Aged eighteen, while staying with a family friend in London, I came upon the catalogue of the greatest photographic exhibition of all time – The Family of Man – a mirror to the essential oneness of mankind throughout the world.
The exhibition was assembled by Edward Steichen for the Museum of Modern Art and contained photographs from sixty-eight nations …

There is only one man in the world
and his name is All man
There is only one woman in the world
and her name is All Woman
There is only one child in the world
and the child’s name is All Children
The inspiring collection of images decided my first career as a photographer.

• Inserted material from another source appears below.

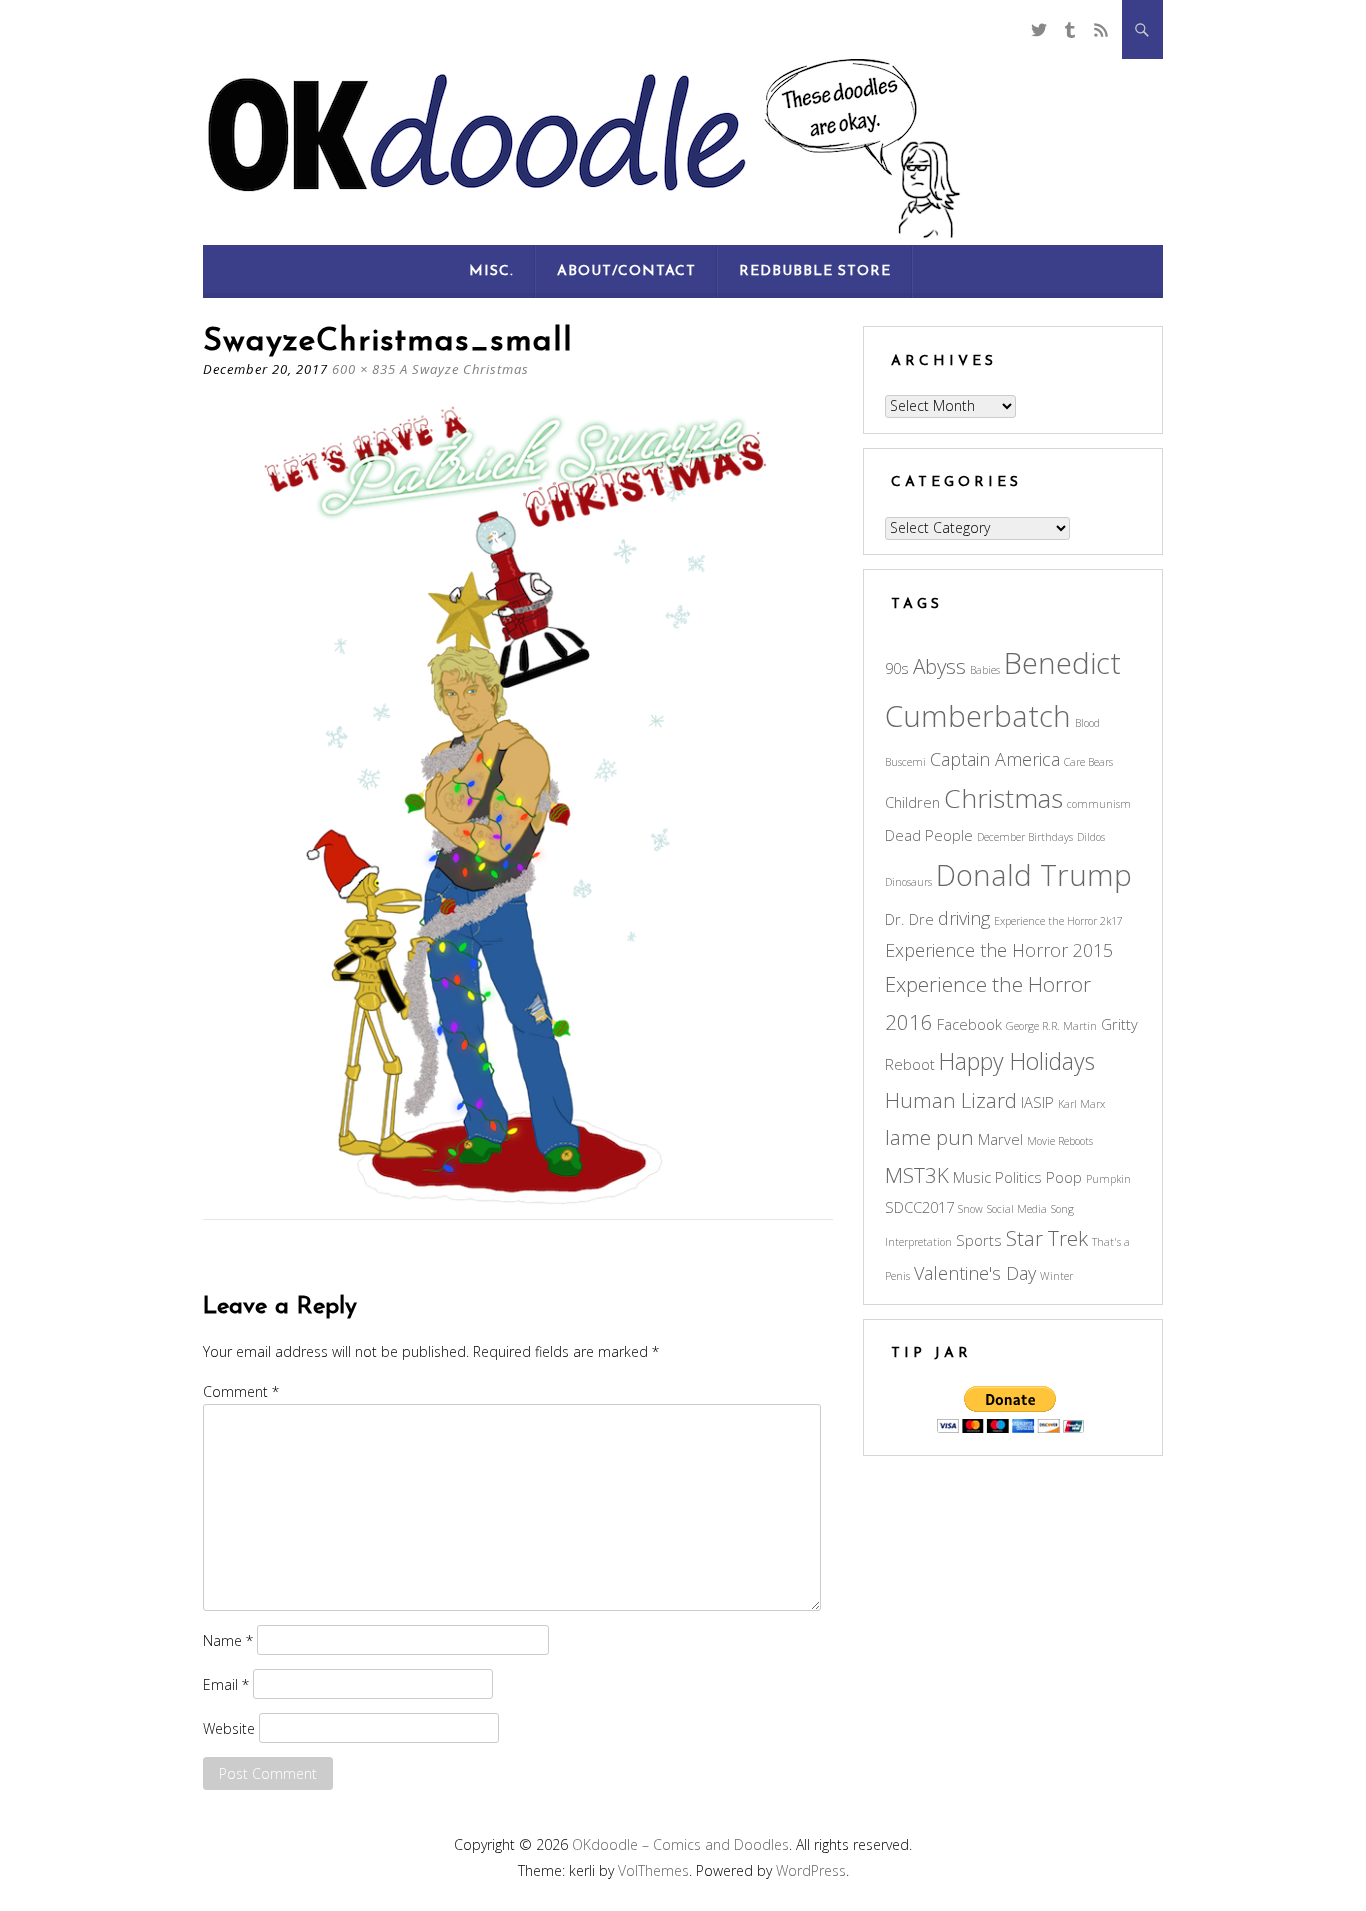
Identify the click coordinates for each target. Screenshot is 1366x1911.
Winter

Ironic, given that my parents’ photographic business had held no interest for me. I realised my search was for what shone through reality, the essence in people and situation. I was inspired by poetry, story, light and shadow, movement, point of view and framing.
Fully embracing this passion started an active and adventurous period of my life, with opportunities to travel and mingle with groups of highly eccentric and creative people.
A decade later, at New York’s Kennedy airport, after a several momentous months in Washington DC, while waiting for a flight back to Amsterdam with my husband to be, a title on a book rack screamed for my attention … well, it jumped at me like a dream tiger.

Man and his Symbols.
You couldn’t find a better window into the ideas of Carl Gustav Jung.
It was Jung’s last project, addressed to a wider public, readers who would not normally come upon the over 17 volumes of his work.
Due to its pocket size, as you can see, the yellowed pages of my copy travelled and have been well-read over the years ….
The book came about through the persistence of the remarkably diverse John Freeman: http://www.newstatesman.com/politics/politics/2013/03/john-freeman-face-face-enigma
He interviewed Jung in a Face to Face programme for TV: https:/ /www.youtube.com/watch?v=FPGMWF7kU_8
Seeing the programme, Wolfgang Foges (Aldus Books,) urged Freeman to persuade Jung to write a book for the general public. Jung firmly refused – until he had a dream. He consequently asked Freeman to act as editor and co-ordinator with the average reader in mind. So it became a collective project between Jung and four of his followers, M L von Franz, Joseph L Henderson, Aniela Jaffe and Jolande Jacoby, and was completed before Jung’s death in 1961,
In his introduction Freeman suggests the reader will find it a persuasive and profoundly absorbing journey … which, for me, was true from the start. During eight hours on the plane, with an occasional glance at my partner, the receding skyscrapers of Manhattan, and the expanse of oceans, my interest in dreams and the unconscious were powerfully validated. The book makes a convincing case for the imaginative life as the most distinctive characteristic of human beings. I totally grokked this: The unconscious is no mere repository of the past but also full of germs of future psychic situations and ideas … they grow up from the dark depths of the mind like a lotus and form a most important part of the subliminal psyche.
Two years on, having become a mother, and living for five years in rural Somerset with treasured time to study, it was C G Jung’s work that inspired me to delve into cultural and mythological research, leading on to my training in psychotherapy, and later still, to write novels.
My shelves contain many more books I loved to bits, and I wonder if digital version of these publications would have had the same lasting impact.
Frankly, I doubt it.
Only today I shared a tattered copy of Kahlil Gibran’s ‘The Prophet’ with a supervision client. She had never heard of the poet and was delighted.
Do you have books that fall apart through love and physical touch and still inspire?